/avsr-tf1

Audio-Visual Speech Recognition using Sequence to Sequence Models

Primary LanguagePythonGNU General Public License v3.0GPL-3.0

AVSR-tf1

Audio-Visual Speech Recognition (AVSR) research system using sequence-to-sequence neural networks based on TensorFlow 1.13

About

AVSR-tf1 is an open-source research system for Speech Recognition.

Written entirely in Python, AVSR-tf1 aims to provide a simple and reproducible way of training and evaluating speech recognition models based on sequence to sequence neural networks. AVSR-tf1 can exploit both auditory and visual speech modalities, considered either independently (ASR, VSR) or jointly (AVSR).

Rather than providing a dense documentation to the users and contributors, the AVSR-tf1 code is designed (or strives) to be intuitive and self-explanatory, encouraging researchers and developers to understand the entire codebase and propose improvements at its lowest levels. Hence we want it to be more of a flexible research system than a black box for production.

Core functionalities

1. Extract acoustic features from audio files (librosa, TensorFlow)

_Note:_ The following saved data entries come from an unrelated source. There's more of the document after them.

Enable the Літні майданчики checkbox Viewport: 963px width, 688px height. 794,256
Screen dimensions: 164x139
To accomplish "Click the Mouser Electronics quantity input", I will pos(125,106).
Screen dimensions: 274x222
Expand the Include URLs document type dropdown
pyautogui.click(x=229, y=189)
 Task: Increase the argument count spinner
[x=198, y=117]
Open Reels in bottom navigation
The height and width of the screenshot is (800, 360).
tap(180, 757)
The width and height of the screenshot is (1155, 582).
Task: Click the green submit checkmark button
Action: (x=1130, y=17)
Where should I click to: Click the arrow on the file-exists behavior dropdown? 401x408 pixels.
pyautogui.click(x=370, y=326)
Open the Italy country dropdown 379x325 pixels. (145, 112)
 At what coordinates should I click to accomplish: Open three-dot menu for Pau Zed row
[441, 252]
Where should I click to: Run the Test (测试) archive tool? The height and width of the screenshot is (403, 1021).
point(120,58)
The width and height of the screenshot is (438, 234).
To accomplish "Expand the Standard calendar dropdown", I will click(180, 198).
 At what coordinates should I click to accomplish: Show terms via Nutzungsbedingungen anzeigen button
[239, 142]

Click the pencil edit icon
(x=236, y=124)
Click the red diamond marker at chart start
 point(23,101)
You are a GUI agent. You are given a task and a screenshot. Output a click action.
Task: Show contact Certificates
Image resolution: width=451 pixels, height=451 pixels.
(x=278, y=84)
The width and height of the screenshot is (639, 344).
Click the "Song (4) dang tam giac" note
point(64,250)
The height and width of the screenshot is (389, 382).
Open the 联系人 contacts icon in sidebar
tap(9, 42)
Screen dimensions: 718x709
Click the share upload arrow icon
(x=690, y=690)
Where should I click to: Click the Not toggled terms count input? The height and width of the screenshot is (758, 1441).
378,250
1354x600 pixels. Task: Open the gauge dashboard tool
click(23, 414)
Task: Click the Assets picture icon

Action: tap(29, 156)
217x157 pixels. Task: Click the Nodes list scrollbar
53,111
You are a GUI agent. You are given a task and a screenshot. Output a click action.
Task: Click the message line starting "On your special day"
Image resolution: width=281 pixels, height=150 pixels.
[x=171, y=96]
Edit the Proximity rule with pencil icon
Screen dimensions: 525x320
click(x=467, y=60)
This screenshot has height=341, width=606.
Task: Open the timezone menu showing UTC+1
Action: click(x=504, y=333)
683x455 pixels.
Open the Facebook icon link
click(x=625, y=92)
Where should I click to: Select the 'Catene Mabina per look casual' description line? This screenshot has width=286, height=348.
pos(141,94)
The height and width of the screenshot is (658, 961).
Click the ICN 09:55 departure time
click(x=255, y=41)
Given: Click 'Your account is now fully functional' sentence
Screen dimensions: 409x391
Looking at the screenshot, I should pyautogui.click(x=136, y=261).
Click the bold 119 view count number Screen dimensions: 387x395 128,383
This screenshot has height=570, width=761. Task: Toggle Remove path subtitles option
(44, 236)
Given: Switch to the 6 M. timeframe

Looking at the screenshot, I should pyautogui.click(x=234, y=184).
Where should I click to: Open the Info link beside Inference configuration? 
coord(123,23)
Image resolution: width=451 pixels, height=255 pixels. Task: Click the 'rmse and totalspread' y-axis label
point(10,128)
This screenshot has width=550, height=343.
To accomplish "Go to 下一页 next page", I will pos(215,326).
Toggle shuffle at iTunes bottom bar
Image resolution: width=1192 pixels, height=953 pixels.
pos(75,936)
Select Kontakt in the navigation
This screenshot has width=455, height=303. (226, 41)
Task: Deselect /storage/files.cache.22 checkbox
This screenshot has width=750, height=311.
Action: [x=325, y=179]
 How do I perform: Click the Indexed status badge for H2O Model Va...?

  • log mel-scale spectrograms, MFCC
  • optional computation of first and second derivatives
  • optional strided frame stacking
  • write into TensorFlow-compatible format (TFRecord dataset)

2. Extract the lip region from video files (OpenFace - Tadas Baltrusaitis)

  • write into TensorFlow-compatible format (TFRecord dataset)

3. Train sequence to sequence neural networks for continuous speech recognition

  • audio-only (LAS [3])
  • visual-only (lip-reading [5])
  • audio-visual fusion
    • dual-attention decoder (WLAS [4])
    • attention-based alignment (AV-Align [6, 7])
  • flexible language units (phonemes, visemes, characters etc.)

4. Evaluate models

  • normalised Levenshtein distances
    • Character Error Rate
    • Word Error Rate

Getting started

A typical workflow is as follows:

  1. convert data into .tfrecord files
  2. train/evaluate models

Please refer to the attached examples for running audio-only, visual-only, or audio-visual speech recognition experiments.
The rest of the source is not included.